Савелий помнил доброту и внимание к себе, как никто другой. Мы договорились с ним о совместных гастролях в Липецке, но через несколько дней он позвонил мне и сказал, что ему предлагают сниматься в кино.

– Снимайся, – без раздумий ответил я.

– Извини, но я обещал поехать с тобой в Липецк. Ты мне делал в жизни только хорошее. Как ты скажешь, так я поступлю.

Я настоял на киносъемках, зная, что сниматься в кино – мечта его жизни.

– Ладно, – согласился он, – но запомни, что теперь я твой должник. Навсегда. Что бы ты ни попросил, я исполню. Даже будет нужно – выступлю в ЖЭКе или на телефонной станции.

Сам познавший нужду и нищету, Савелий не мог не сопереживать людям, находившимся в бедственном положении, и вообще старался хоть чем-нибудь отблагодарить любого человека за добро, которое тот проявил к нему.

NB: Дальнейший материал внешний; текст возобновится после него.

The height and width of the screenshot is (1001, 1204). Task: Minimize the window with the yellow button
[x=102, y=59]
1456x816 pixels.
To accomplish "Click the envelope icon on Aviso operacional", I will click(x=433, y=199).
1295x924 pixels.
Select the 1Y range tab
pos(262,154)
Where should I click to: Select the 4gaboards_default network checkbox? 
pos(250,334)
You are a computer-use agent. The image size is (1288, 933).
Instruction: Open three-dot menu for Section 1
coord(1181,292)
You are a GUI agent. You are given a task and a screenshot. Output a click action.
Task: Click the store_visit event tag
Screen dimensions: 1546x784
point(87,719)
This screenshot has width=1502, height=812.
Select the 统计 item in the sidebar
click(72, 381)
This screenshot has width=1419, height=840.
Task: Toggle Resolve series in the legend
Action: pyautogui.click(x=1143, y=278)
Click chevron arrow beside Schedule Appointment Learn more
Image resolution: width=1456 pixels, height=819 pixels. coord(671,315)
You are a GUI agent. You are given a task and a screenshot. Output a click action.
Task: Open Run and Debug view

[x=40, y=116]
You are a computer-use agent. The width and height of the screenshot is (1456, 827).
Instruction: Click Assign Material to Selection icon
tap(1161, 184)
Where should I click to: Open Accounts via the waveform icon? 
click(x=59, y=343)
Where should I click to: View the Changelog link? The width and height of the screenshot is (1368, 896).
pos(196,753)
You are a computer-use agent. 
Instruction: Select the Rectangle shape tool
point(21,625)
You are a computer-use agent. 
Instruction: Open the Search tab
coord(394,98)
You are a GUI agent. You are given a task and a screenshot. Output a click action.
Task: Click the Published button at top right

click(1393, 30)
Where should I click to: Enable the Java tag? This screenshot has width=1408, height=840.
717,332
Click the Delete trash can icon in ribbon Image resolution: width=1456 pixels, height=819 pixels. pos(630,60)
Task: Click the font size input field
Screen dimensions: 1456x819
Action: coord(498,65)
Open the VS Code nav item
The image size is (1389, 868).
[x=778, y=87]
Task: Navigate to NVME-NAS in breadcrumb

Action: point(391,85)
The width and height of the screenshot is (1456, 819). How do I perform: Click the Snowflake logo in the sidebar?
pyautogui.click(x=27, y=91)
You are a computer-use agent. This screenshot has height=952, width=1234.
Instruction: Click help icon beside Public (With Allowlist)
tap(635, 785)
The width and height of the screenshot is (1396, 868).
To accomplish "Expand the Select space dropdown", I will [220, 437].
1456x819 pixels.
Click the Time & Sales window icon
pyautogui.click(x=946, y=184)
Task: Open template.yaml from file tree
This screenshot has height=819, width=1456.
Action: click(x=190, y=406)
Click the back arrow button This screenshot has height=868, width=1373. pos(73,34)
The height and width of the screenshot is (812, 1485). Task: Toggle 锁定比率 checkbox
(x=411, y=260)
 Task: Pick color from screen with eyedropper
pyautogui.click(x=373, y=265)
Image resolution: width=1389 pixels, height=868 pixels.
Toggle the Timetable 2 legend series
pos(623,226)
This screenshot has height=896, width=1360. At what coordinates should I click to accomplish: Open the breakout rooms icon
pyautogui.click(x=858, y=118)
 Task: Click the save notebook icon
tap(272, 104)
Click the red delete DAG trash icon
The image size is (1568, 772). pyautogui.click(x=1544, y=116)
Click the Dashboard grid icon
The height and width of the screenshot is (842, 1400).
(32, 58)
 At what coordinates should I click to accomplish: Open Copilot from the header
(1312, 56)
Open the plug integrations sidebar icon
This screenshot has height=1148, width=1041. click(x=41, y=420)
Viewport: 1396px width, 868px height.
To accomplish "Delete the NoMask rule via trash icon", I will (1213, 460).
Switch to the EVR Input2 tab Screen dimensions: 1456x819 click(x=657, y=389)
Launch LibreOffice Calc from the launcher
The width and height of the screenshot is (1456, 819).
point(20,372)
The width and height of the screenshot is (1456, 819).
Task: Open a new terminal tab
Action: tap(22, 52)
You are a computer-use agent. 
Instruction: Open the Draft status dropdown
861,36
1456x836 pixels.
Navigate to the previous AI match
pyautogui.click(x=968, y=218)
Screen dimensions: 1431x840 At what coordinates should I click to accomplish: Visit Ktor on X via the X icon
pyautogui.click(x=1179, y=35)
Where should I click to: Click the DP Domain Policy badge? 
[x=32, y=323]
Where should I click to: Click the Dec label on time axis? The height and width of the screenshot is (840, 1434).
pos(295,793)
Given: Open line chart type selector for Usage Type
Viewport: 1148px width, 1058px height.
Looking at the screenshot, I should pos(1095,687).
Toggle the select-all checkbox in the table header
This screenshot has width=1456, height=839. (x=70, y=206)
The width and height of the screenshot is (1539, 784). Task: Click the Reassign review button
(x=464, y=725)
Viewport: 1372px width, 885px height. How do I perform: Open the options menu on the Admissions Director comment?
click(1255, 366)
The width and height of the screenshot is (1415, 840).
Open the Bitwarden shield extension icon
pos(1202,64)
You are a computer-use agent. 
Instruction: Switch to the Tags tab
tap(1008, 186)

И в театре артисты любили Савелия за его отзывчивость. Он никому не завидовал. Был не способен ни на ложь, ни даже на плохие слова о своих коллегах. Но в душе и по своей природе он был артистом кино. В этом плане он напоминал артиста Леонида Куравлева. И тот и другой имели большой успех на сцене, но в кино, в своем жанре, им не было равных, на сцене они играли, а в кино творили искусство. И ни для кого из коллег по Театру миниатюр не стало удивительным известие о том, что Савелий Крамаров ушел в кино.

В Театре миниатюр его номер стал исполнять Михаил Кокшенов – тоже хороший артист, но он не имел того громового успеха, что был у Савелия, и, наверное, потому, что Савелий этот номер «вынянчил» и действительно прочувствовал глубоко, до мельчайших деталей и нюансов. Ему было жаль расставаться с друзьями по театру, где он стал актером, творчески рос, внимательно наблюдая и изучая их игру. «Давайте махнемся рубашками. Не глядя!» – предложил он Эрику Арзуманяну. Разговор происходил в электричке, в один из последних совместных выездов Савелия с театром. «У него была рубашка намного моднее, чем моя, – вспоминает Эрик, – но, видимо, ему хотелось сделать добро, своеобразный подарок кому-нибудь из нас. Он увидел, что я бросаю взгляд на его рубашку, и выбрал меня для своего поступка. Конечно, моя безрукавка затерялась в потоке его странствий, а его рубашку я храню по сей день как память о добром искреннем человеке, тонко чувствующем души людей».